A Memorial Day Ride to Remember

Memories of the Future

By Jack Lewis, Photography by Jack Lewis, Malia Alyssa Lewis

Most years, I do something for veterans on Memorial Day weekend. The federal holiday honors our nation’s war dead (still stacking up), but this year was for family. A man should keep his family close.

Mine isn’t, so I picked up a K1600GT road warbler from South Sound BMW in Fife, Washington, and headed south toward Daughtergirl’s house in Oregon.

Around Joint Base Lewis-McChord, I eased up next to a Harley-Davidson Road King Classic, new enough to sport a paper license plate from Destination H-D, just across the freeway from SSBMW. Other than launching from the same town at about the same time, we were motonomically polarized. Alongside the internetworkable GT, this heck-for-leather Harley looked like the surrey with the fringe on top (and saints preserve me from ever strapping silver conchos across my ass), but we had the weekend in common. Also new bikes and sunny roads—and his pair of vintage, polished Corcoran jump boots said Memorial Day meant as much to him as anybody.

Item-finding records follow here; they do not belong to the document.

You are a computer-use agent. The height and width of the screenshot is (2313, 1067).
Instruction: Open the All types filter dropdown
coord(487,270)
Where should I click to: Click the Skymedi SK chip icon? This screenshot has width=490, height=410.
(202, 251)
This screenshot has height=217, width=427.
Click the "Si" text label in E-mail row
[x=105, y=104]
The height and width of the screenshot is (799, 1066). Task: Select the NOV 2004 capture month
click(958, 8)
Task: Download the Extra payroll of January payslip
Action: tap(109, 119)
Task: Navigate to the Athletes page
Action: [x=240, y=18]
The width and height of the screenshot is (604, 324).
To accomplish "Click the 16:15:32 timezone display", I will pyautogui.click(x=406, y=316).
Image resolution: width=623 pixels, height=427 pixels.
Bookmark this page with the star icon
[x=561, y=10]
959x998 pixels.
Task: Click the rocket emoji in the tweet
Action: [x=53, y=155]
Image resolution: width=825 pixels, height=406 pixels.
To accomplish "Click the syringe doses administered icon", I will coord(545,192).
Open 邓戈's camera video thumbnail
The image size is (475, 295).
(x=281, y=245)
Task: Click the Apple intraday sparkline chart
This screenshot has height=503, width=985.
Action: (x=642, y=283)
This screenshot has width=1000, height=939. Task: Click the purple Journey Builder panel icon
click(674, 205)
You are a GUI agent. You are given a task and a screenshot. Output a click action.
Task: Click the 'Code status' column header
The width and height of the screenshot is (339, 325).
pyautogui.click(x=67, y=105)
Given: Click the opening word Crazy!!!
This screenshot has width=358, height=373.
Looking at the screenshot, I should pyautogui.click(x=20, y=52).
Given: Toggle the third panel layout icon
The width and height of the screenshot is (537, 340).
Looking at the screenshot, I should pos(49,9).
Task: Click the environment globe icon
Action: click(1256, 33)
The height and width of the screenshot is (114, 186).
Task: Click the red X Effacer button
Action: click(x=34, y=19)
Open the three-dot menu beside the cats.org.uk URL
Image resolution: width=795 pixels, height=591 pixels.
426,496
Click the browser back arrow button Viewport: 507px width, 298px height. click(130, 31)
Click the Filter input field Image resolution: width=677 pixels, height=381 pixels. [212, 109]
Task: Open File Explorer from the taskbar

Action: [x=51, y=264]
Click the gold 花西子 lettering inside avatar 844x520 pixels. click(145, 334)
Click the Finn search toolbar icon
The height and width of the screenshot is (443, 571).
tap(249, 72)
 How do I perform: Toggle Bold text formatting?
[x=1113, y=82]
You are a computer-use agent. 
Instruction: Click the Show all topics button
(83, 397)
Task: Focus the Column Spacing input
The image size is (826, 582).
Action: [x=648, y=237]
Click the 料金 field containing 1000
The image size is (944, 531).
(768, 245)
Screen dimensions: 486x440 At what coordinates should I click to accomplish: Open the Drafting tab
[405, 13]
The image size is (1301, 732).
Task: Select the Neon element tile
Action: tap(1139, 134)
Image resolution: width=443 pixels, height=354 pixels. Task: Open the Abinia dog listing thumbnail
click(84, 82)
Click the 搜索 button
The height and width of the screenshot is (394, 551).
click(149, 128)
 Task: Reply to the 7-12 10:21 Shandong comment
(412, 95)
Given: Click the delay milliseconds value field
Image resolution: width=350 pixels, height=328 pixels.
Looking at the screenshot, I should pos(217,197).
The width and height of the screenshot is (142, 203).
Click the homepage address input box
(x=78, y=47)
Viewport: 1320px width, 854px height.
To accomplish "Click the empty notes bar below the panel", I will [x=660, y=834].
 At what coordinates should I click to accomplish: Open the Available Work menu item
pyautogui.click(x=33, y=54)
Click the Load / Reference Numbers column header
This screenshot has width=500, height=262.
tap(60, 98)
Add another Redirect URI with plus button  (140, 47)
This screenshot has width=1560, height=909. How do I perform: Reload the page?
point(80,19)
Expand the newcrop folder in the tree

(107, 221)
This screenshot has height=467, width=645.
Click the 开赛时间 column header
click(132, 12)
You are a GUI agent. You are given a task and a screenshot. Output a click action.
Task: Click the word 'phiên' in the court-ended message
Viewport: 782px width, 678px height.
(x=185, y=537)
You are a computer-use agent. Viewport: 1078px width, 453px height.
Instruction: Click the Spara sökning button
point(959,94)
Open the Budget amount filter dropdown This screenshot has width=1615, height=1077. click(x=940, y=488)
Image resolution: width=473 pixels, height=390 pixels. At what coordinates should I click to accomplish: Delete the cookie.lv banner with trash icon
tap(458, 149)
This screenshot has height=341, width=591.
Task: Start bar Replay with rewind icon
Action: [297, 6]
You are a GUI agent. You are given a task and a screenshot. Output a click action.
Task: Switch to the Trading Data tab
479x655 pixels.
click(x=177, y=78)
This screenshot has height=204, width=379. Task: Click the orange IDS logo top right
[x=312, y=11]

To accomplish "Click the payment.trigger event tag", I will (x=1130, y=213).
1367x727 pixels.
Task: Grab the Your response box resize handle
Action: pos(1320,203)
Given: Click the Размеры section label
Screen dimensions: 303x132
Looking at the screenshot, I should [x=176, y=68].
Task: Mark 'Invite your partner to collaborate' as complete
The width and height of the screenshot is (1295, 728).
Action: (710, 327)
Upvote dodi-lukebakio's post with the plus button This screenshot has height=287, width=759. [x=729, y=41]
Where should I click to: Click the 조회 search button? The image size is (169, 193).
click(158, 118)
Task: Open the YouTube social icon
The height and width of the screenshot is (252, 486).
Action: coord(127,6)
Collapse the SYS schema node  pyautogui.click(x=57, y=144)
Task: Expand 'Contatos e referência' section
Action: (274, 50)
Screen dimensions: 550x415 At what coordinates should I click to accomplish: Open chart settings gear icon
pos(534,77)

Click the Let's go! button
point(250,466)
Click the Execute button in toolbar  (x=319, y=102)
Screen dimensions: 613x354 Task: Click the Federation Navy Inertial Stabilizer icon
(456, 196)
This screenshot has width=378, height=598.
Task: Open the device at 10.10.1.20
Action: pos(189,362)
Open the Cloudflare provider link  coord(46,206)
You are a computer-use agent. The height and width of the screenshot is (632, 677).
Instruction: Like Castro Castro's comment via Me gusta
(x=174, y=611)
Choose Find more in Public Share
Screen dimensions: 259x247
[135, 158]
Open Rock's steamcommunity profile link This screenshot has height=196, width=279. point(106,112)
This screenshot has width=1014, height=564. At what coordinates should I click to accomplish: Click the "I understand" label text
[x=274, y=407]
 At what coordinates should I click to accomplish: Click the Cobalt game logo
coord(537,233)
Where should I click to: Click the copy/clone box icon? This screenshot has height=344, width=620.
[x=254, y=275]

At a claimed 703 lbs. ready to ride, the “GT and a half” qualifies as a Big Damn Bike, but it’s as light on its feet as Fred Berry in his prime. Packing a couple hundred pounds less Wing loading than Honda’s sixer, the GT will cut a two-up U-turn tighter and more confidently than most bikes will solo.

In white livery, it also packs the presence of a cop bike. I found this out when I eased up on a Suzuki V-Strom around Vancouver, checking out the LD appurtenances and its rider’s grizzled pink Aero-stich. He immediately slowed and moved right, then glanced carefully over and finally waved. At the next exit, Kermit the Lunatic Adventurer demanded answers I was unqualified to deliver: “How would the six do for slaying continents twice a week?”

“Too easy for you,” I told the only guy to officially finish an Iron Butt Rally on a Honda Silver Wing, “and it doesn’t carry enough fuel.”

“How much?”

“’Bout 6 gallons, is all.”

He grinned, but I only clocked 32 mpg on my first tank.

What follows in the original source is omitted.